Âncoras

Thursday, September 21, 2006 | 0 Comments

Não me lembro de nenhum momento de extrema solidão na minha vida, em que estivesse completa e desoladamente só. Não sei sequer a que é que isso poderá corresponder. Esse sentimento de absoluto e inevitável silêncio. O não nos termos sequer a nós por companhia. Será isso? Não o sei. Sempre tive pequenas bóias de navegação. Outras vezes maiores. A disciplina da minha mãe, a compreensão do meu pai, o carinho da minha ama. Os meus amigos, os meus livros, os meus desenhos que sempre completaram os meus traços e depois veio o Miguel que parece que é parte das minhas veias há tanto. Sempre tive âncoras. Ou se calhar era só eu que as via, não sei. Sempre tive esse optimismo cego de achar que "tudo se resolve", que hei-de conseguir lá chegar. Seja isso onde quer que seja. Mesmo nos momentos de quebra, não sei bem como, sempre me senti suspensa. Como fios invisíveis de cordas, como as notas das músicas que se prendem umas às outras, como as letras que formam as palavras e que seguram as coisas a que pertencem.

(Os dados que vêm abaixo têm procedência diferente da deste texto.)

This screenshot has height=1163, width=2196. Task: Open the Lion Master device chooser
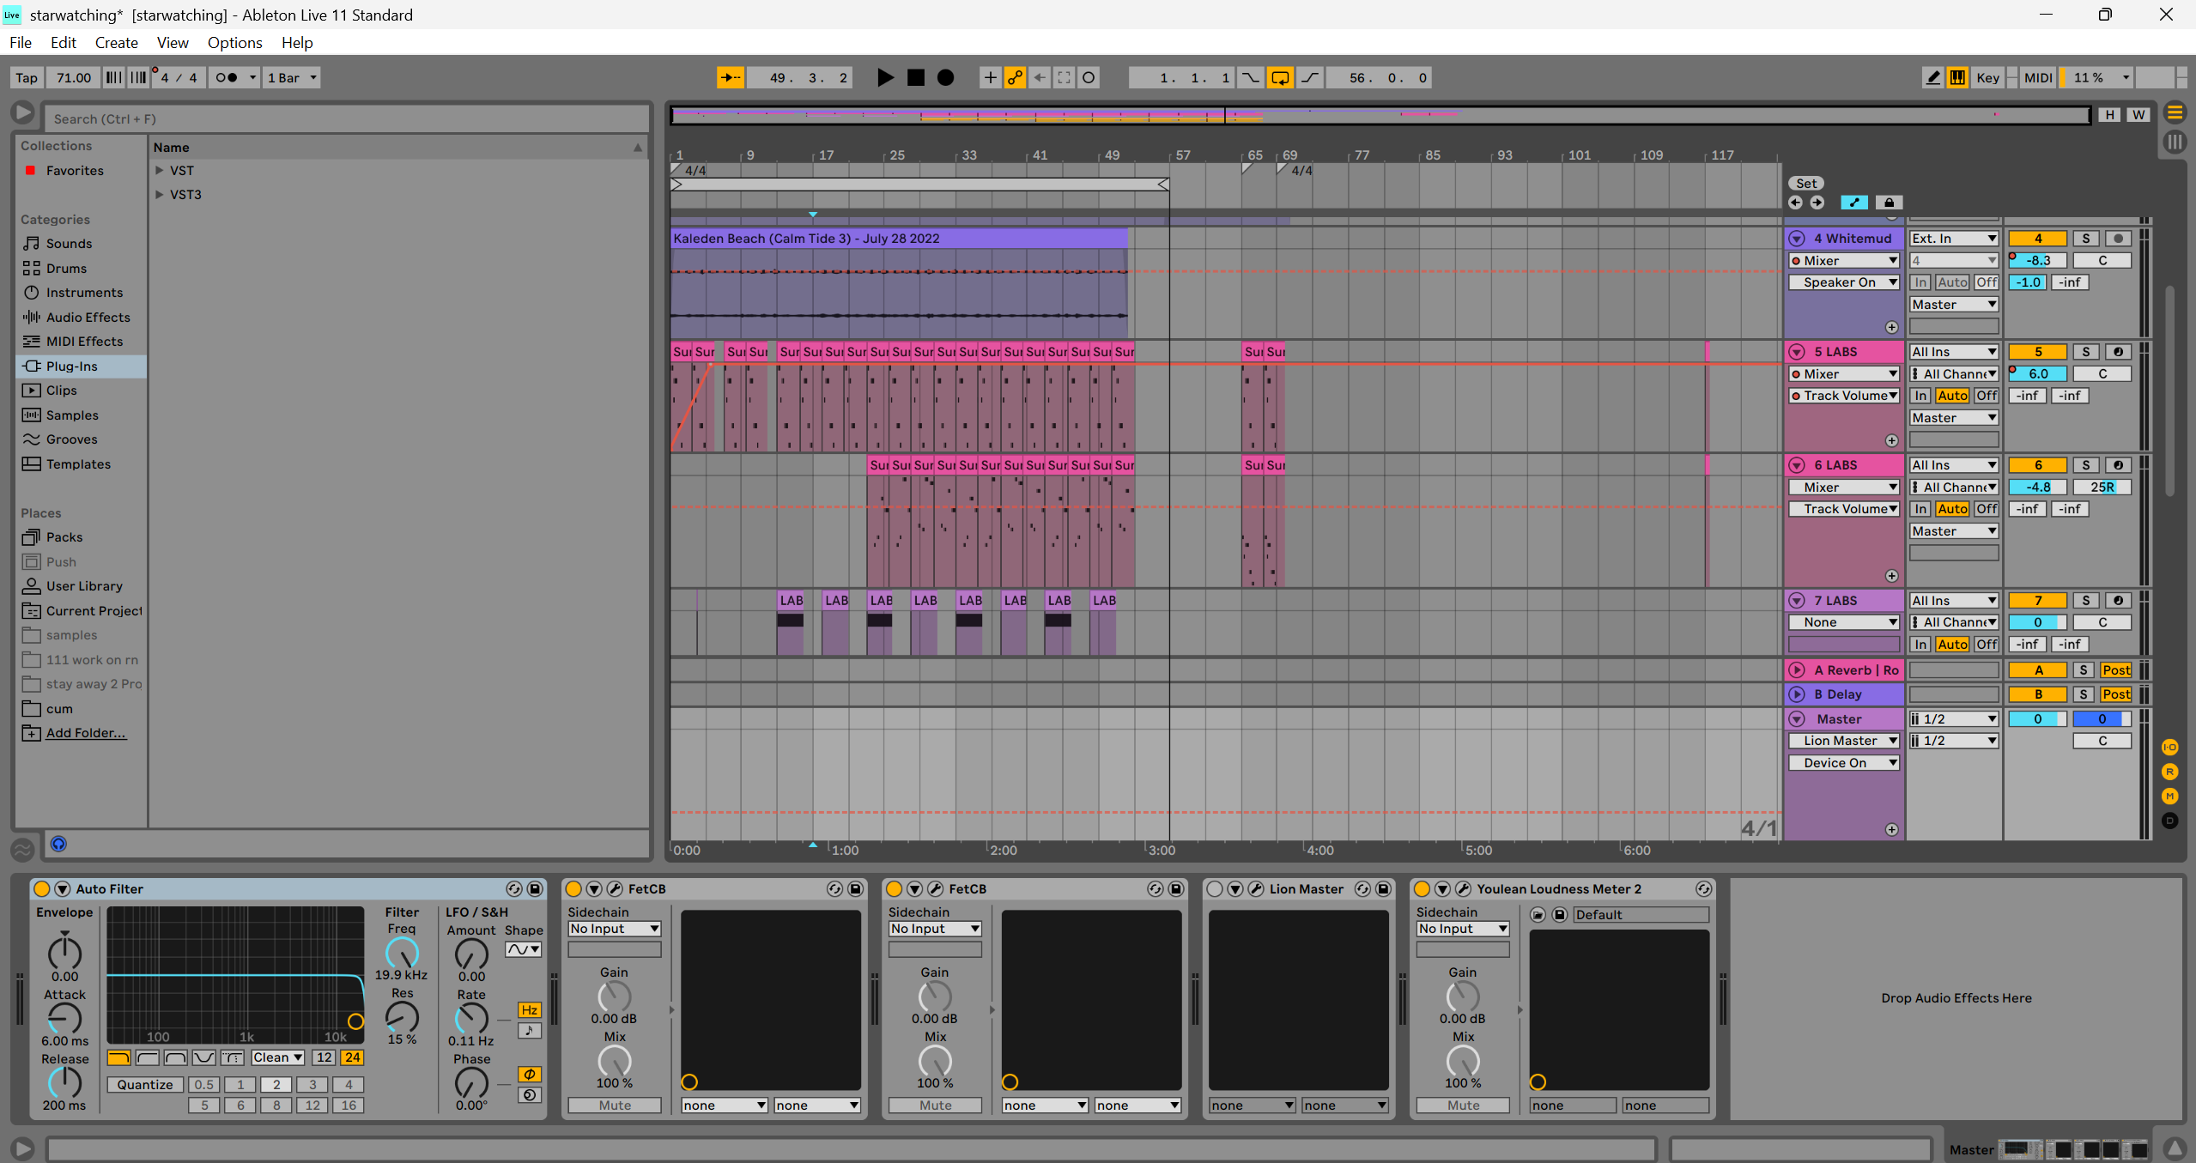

Das dúvidas que assolaram a minha vigília sobre o mundo aos sonhos que persigo como candeias de orientação, sempre resultaram passos, trémulos às vezes, valentes noutras. Tantas vezes às avessas, na linha de trás do pano. Tantas vezes o adeus, que nem gosto de dizer. Tantas vezes a imagem de caras de quem gosto e que já não caminham os meus dias. Não sei o que fazer dos caminhos perdidos, nem dos outros nem dos meus. Nunca os vi. Se os vi não me dei conta. Passaram por entre os espaços da rede da minha memória. Costumo dizer que tenho memória selectiva. Acho que quanto mais me convenço disso mais selectiva ela se torna, por empatia. Para meu bem, suponho. Para nosso. Se não me lembro também não faz mal, é porque não deveria ser importante, pois do importante lembro-me de tudo. Deve ser suposto ser assim. O que me prende à vida é respirarem tantas vezes por mim.